→ **Exercise**: Copy out the records below word for word, beginning at the line that has "Open Citroen C4" and continuing through the last line of the records.

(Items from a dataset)
— BEGIN —

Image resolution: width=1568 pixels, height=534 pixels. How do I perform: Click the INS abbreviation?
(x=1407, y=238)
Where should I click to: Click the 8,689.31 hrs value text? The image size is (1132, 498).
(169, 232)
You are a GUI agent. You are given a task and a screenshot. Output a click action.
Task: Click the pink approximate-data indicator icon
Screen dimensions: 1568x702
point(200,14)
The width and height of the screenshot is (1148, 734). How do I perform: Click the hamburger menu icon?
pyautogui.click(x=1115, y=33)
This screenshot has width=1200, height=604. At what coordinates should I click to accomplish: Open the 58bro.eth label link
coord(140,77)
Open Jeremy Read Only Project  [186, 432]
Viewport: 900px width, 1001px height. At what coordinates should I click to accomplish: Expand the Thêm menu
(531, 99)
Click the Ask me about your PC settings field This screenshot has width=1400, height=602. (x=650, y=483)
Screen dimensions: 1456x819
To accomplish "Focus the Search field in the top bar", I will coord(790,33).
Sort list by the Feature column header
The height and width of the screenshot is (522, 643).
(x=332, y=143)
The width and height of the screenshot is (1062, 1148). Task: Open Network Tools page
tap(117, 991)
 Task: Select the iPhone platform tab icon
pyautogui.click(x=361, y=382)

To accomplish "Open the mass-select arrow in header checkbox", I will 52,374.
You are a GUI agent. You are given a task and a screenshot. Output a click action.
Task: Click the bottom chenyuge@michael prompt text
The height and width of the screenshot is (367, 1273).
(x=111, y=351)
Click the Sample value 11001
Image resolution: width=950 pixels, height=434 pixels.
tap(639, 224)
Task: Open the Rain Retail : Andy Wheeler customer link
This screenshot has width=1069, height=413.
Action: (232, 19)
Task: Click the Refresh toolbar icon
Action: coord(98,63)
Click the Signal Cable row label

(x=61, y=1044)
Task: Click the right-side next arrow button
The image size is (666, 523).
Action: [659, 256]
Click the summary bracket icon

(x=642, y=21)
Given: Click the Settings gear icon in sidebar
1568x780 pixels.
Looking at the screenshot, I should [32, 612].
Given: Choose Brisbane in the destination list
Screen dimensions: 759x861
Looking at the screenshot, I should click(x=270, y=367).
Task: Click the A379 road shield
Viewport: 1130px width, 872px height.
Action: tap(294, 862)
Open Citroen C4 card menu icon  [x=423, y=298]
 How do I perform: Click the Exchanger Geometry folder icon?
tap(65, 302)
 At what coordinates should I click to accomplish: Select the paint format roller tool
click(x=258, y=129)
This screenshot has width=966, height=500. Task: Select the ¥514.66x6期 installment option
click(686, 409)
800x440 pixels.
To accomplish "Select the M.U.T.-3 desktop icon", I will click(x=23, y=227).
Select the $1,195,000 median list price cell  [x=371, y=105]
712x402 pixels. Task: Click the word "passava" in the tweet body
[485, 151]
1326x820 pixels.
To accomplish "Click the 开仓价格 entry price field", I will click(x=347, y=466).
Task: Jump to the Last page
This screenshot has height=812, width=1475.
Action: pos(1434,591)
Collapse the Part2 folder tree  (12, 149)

— END —

→ **Solution to this problem**:
Open Citroen C4 card menu icon  [x=423, y=298]
 How do I perform: Click the Exchanger Geometry folder icon?
tap(65, 302)
 At what coordinates should I click to accomplish: Select the paint format roller tool
click(x=258, y=129)
This screenshot has width=966, height=500. Task: Select the ¥514.66x6期 installment option
click(686, 409)
800x440 pixels.
To accomplish "Select the M.U.T.-3 desktop icon", I will click(x=23, y=227).
Select the $1,195,000 median list price cell  [x=371, y=105]
712x402 pixels. Task: Click the word "passava" in the tweet body
[485, 151]
1326x820 pixels.
To accomplish "Click the 开仓价格 entry price field", I will click(x=347, y=466).
Task: Jump to the Last page
This screenshot has height=812, width=1475.
Action: pos(1434,591)
Collapse the Part2 folder tree  (12, 149)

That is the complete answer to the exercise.